Although the EAB is an imminent threat to ash trees, basket-makers historically have reinvented the craft to ensure basketry’s survival. In recent decades Haudenosaunee baskets, have evolved into the realm of fine arts. Craft pieces lining basket collector’s curio cabinets. Tonia Galban, Native Interpretive Guide at Ganondagan State Historical site. A Native American cultural center near Rochester NY, declares the evolution of Haudenosaunee basketry as an “art necessary for survival of the craft’s origin” Tonia tells me in a conversation over the phone. Tourism in Niagara Falls being the key driver, basket-makers utilized their talents to provide a source of income during the tiring economic times of World War II. The emergence of basketry as an art also had direct relationship with the onset of industrialization of food systems. Reliance on corn-washing baskets has diminished due to modern innovations of kitchen technology, typical households began adapting modern strainers. Trading in sentimental baskets for disposable colanders uprooted natives from their traditional food practices, no longer grounding them like trees in a shared homeland, natives were transplants to a foreign food system.

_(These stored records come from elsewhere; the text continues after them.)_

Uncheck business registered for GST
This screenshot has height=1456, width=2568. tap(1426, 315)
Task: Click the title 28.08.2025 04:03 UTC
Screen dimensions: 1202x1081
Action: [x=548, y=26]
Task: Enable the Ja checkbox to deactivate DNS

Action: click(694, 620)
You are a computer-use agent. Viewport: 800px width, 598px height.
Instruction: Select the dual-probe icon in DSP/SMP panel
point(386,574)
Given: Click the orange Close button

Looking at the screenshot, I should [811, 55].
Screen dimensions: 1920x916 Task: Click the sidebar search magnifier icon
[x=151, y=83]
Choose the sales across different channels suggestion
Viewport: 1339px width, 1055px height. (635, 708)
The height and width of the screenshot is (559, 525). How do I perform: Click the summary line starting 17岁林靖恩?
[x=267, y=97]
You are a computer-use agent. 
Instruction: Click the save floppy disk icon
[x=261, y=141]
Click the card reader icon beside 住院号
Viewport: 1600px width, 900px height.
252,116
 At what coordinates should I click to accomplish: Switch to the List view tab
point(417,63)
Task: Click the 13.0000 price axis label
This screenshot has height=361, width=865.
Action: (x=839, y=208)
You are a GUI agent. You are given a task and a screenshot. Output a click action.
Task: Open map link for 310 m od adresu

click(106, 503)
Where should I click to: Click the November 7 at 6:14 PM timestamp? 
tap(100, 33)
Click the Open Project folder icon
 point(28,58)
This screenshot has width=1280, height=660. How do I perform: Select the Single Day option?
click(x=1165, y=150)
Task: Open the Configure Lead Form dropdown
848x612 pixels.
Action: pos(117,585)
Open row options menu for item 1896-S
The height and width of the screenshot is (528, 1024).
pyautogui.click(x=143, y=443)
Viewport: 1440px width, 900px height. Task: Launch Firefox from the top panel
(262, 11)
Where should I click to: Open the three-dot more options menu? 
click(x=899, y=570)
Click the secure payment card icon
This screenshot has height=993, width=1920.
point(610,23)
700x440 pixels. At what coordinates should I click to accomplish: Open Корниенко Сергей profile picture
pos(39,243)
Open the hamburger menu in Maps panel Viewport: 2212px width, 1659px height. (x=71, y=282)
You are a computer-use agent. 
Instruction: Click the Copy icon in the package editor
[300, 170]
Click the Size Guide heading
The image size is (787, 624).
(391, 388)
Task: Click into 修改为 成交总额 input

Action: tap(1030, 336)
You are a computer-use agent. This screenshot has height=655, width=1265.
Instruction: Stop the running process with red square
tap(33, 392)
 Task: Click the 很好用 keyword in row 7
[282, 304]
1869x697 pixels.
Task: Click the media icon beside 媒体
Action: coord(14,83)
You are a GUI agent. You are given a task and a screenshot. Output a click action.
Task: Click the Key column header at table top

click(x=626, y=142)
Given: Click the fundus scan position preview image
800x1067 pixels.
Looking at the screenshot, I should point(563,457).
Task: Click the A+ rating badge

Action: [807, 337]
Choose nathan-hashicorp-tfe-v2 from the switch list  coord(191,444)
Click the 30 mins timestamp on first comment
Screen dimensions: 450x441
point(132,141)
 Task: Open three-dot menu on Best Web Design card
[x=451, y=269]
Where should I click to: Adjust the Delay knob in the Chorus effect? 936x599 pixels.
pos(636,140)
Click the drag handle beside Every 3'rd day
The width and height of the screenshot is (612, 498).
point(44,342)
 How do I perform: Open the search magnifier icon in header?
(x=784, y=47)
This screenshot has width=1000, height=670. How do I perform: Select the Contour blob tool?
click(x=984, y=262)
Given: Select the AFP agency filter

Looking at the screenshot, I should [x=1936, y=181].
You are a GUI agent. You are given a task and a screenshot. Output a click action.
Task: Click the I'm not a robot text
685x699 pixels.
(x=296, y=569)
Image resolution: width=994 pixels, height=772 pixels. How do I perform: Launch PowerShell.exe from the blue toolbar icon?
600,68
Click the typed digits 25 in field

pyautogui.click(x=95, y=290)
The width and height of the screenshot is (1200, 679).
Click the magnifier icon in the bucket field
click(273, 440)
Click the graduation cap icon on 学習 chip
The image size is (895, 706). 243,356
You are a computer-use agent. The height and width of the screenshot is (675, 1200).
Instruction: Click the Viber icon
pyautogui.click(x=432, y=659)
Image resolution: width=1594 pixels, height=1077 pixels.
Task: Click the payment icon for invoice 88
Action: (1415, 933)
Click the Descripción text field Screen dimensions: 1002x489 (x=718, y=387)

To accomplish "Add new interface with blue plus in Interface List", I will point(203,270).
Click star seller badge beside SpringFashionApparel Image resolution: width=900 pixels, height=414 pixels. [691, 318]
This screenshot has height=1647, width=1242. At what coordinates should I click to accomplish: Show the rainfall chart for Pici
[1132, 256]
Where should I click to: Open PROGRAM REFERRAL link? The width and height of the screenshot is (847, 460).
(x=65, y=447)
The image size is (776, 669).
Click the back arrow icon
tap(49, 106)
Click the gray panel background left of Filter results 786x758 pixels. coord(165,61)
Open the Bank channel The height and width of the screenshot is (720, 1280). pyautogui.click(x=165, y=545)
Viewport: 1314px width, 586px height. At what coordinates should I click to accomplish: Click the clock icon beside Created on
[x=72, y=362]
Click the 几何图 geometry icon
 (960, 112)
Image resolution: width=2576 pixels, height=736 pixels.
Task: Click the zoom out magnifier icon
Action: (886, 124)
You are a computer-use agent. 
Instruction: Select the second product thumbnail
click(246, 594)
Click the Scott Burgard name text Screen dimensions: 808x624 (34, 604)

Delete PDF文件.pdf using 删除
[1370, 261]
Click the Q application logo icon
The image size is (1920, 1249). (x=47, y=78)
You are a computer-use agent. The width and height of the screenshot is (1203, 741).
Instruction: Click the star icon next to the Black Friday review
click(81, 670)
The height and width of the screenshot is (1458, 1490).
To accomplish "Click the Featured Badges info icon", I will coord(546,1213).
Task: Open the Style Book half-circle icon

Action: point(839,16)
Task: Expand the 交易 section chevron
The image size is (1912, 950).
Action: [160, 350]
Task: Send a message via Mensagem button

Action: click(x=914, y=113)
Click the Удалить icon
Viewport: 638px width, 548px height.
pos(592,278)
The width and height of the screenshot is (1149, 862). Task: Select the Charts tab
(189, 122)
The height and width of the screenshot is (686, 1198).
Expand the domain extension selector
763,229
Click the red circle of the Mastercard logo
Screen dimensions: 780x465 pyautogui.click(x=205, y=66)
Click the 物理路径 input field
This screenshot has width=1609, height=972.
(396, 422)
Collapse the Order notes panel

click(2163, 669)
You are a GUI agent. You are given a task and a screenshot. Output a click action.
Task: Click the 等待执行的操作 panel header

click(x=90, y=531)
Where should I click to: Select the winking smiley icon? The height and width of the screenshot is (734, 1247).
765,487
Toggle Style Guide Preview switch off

Corn washing baskets arguably the most coveted due to the scarce amount of basket-makers possessing the skill to make them. Penny asserts, “You either have it or you don’t” regarding the skillful weaving ability to finish the baskets’ base. Tension and pattern must be near perfection in applying the twill weave to ensure proper nixtamalization. A process in which dried corn is boiled in water with an alkaline solution most commonly used hardwood ash allow the kernels to soften which loosen the hulls or pericarps. In the Mohawk language its referred to as “Serihsi aotia:tawi” translating to “taking off the jacket” the jacket implying the hull. The kernels absorb calcium when rinsed from the ash solution. With the kernels cleaned and the hulls removed completely it’s a tedious process. Fast-food doesn’t apply here as the corn has yet another 3 hours to cook. Paired with a slab of salt pork and red kidney beans the soup is wholesome and filling. Corn Soup or Onohgwa’ was once a staple among the Haudenosaunee, consumed frequently it’s now treated as a delicacy in the community. Owing its reasons to the diminished time we budget for preparing food. A recent study by the Organization for Economic Cooperation and Development reported Americans spend a measly 30 minutes a day on meal prep. So spending a timely 5 hours making corn soup doesn’t fit being American.
Galban, native interpretive guide says “Corn-washers” referring to the baskets must hold consistent tension, often difficult when the splints expand after becoming wet and enduring rigorous use. In 2015, Tonia made two “corn-washers” and documented cleaning over 3,000 pounds of corn in aiding the Iroquois White Corn Project. A non-profit agricultural business focuses on restoring the consumption of Iroquois White Corn. In addition to their thousand-pound corn cleaning durability, black-ash baskets are 100% degradable and the remaining wood shavings used for kindling firewood, nothing goes to waste.
The means in how a distinct people feeds themselves weighs on the relationship to land, ancestral knowledge and identity. Native cultures have struggled to survive the past 500 years of colonization. Elders in native communities have endeavored to persevere. Basket-making is a craft sharing that perseverance. Inextricably weaving tree identification, knowledge of landscape, and patience into an item of beauty that helps feed people. The Black-Ash splints which make baskets, traps and drying mats possible are at the focal point of Haudenosaunee food culture.
The narrative of the “vanishing Indian” never convinced people like Penny and Tonia to let go of their cultural practices, they see their culture vibrant and alive in the basket-making classes they host. Penny is a current keeper of this knowledge, which was passed from those who came before her. As she shares with me how natural systems of environment are interconnected with our culture and reflected in the lessons basket-making teaches us in its beauty. The baskets that originally held our corn, now also captivate our attention as an art piece. The resurgence in reclaiming indigenous food systems is congruent with indigenous youth reclaiming their identity. By learning and living these practices will ensure their survival.